Working with our colleagues in the intelligence community and our partners around the world, we will devise disruption strategies tailored to the ways in which each group raises, stores, and moves money.
Fourth, we are focusing on emerging trends in how terrorists raise money–most importantly, the increased use of kidnapping-for-ransom, which is quickly becoming a critical funding source for al-Qa'ida and its affiliates.
For example, we have information that AQIM has raised tens of millions of dollars since 2008 through kidnapping-for-ransom operations in Africa.
Combating kidnapping-for-ransom is notoriously difficult. At the policy level, it is easy enough to say that no one should pay ransoms. But at the personal level –when one's citizen, colleague or child is being held hostage – it is awfully hard to adhere to the “no-ransoms” policy. Few do, which is one reason that al-Qa'ida and its affiliates are turning increasingly to kidnapping-for-ransom.
The U.S. Government has a policy against paying ransoms, and we believe this has dissuaded terrorists from targeting Americans. Our information reveals that earlier this year, AQIM was planning to target mainly Europeans, not Americans, for kidnapping-for-ransom operations because they believed European Governments would pay ransoms while the U.S. Government would not.
In addition to bolstering the “no-ransoms” approach, the international community must also make kidnapping harder in the first place through improved security measures. And if ransoms are paid, we must make it more difficult for terrorist groups to move, store and use that cash.
As a community of nations and institutions dedicated to combating terrorist financing, we simply cannot allow kidnapping-for-ransom to become the primary way that terrorists sustain their financial health.

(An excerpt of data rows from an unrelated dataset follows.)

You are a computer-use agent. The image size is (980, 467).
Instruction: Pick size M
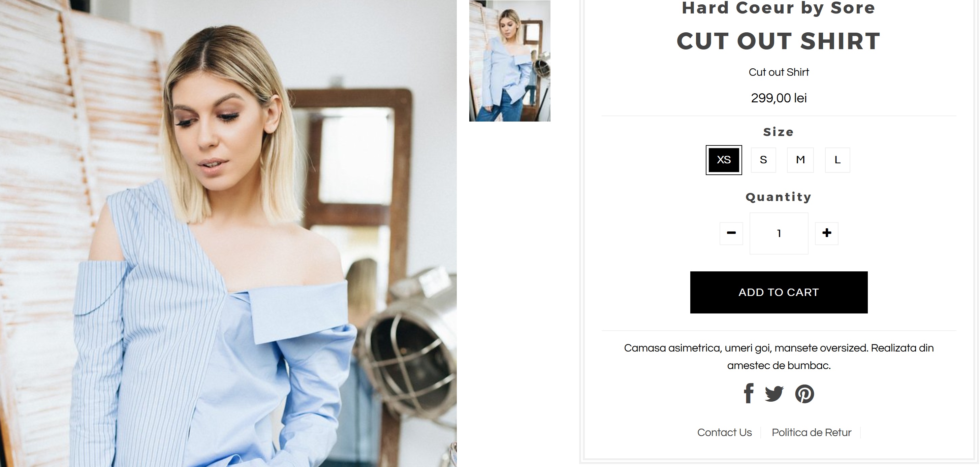[x=800, y=160]
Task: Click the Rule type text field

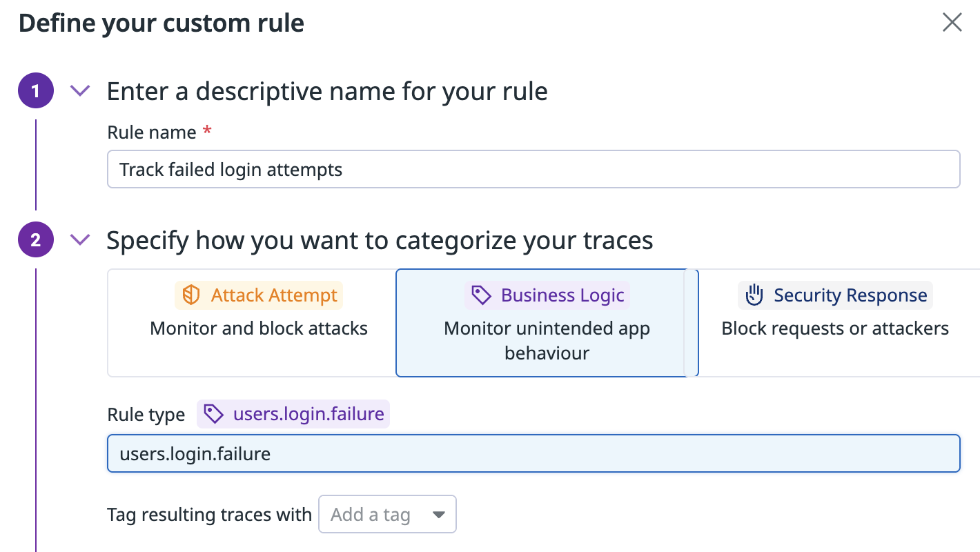Action: click(x=533, y=453)

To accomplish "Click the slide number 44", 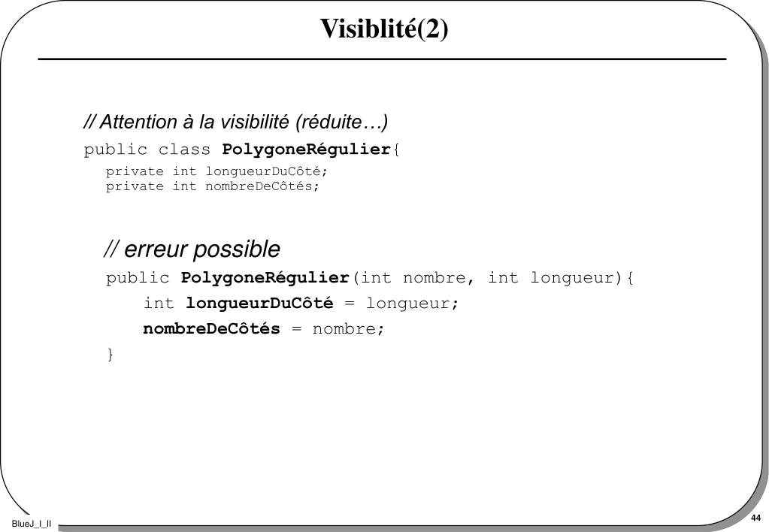I will (755, 518).
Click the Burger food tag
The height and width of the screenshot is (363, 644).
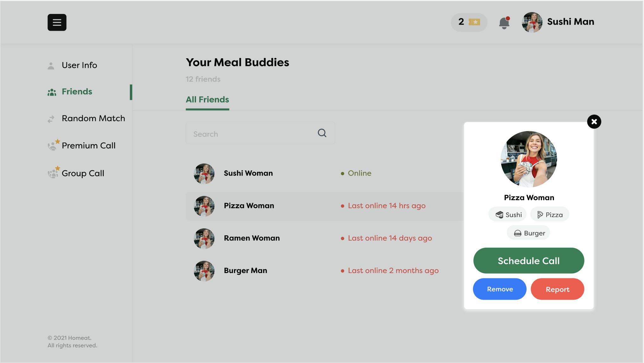(528, 233)
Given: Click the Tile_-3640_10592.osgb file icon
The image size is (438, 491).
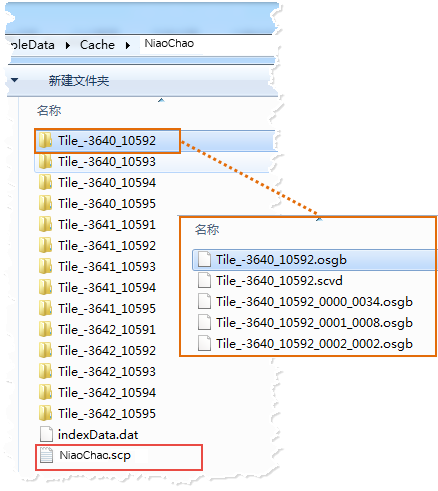Looking at the screenshot, I should 204,260.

Finally, as we sharpen our efforts to combat new sources of terrorist funding, we will continue efforts to stay ahead of new ways terrorists store and move money.

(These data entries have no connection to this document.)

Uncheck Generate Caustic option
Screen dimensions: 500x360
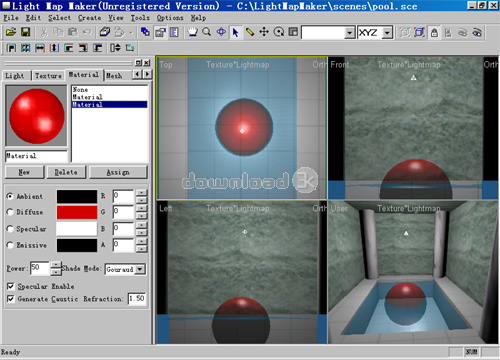click(11, 299)
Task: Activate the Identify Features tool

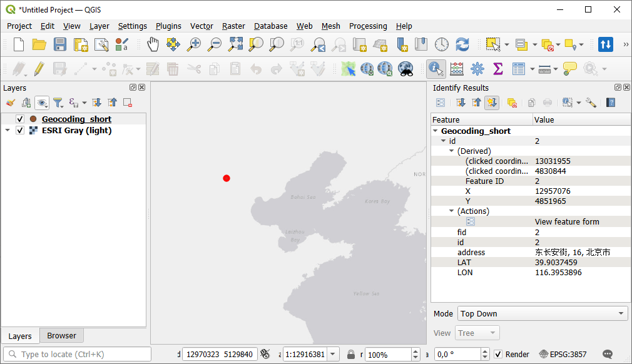Action: point(436,69)
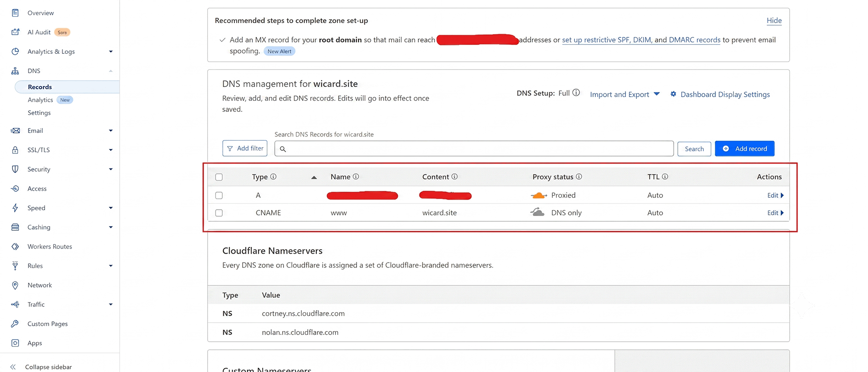Open the Import and Export dropdown
868x372 pixels.
[625, 94]
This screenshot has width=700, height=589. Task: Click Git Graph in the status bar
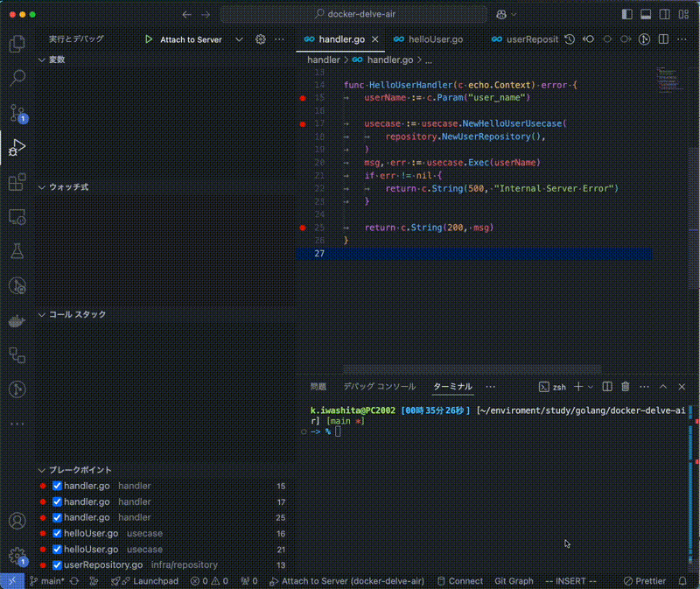tap(514, 581)
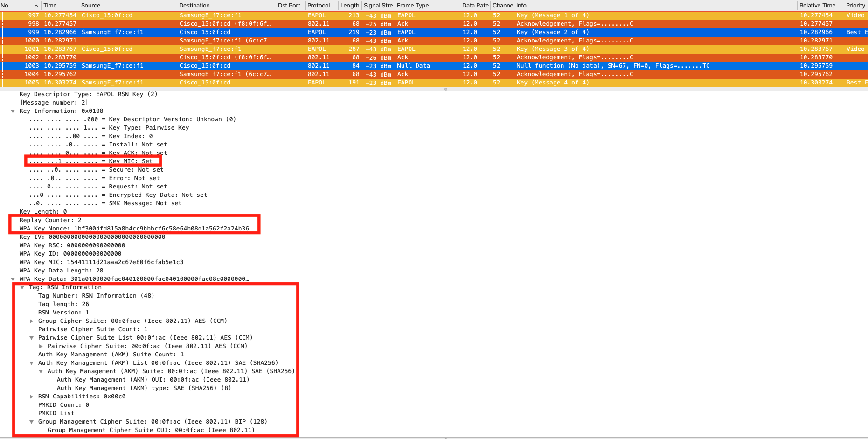This screenshot has width=868, height=439.
Task: Sort by the Signal Strength column header
Action: pyautogui.click(x=378, y=6)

Our growing success in driving terrorists out of the formal financial sector has led terrorist facilitators to rely increasingly on informal methods of moving money – notably, hawalas and cash couriers.

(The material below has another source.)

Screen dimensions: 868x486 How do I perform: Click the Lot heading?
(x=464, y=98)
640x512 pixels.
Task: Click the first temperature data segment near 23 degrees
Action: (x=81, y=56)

But it has also sparked an interest in exploiting new technologies and new payment methods, such as stored value cards to transactions by cell phones.
These technologies hold great promise to bring people around the world into the formal financial sector, unquestionably a critically important policy goal.
But these new methods of storing and moving value also create new vulnerabilities if not adequately covered by anti-money laundering and counter-terrorist financing regulations. So as we continue to disrupt specific actors and networks, we will also work to build a more transparent financial system with robust safeguards that is inhospitable to terrorist financing.
In closing, as we remember the victims of the 9/11 attacks, this important milestone also provides us with an opportunity to reflect on the progress we have made in fighting al-Qa'ida and the broader threat of terrorism.
Counter-terrorist financing has contributed importantly to that progress – more so than anyone would have predicted 10 years ago. And that is thanks to many of the people in this room, throughout Treasury, across the U.S. government, and around the world who have dedicated their careers to this cause.
As we survey the challenges ahead – from terrorism to other threats to our national security – the effective deployment of financial measures will continue to be central to our strategy and our success. I know I speak for all of my colleagues in the Treasury Department when I say we relish the opportunity to use these tools to help make our country safer.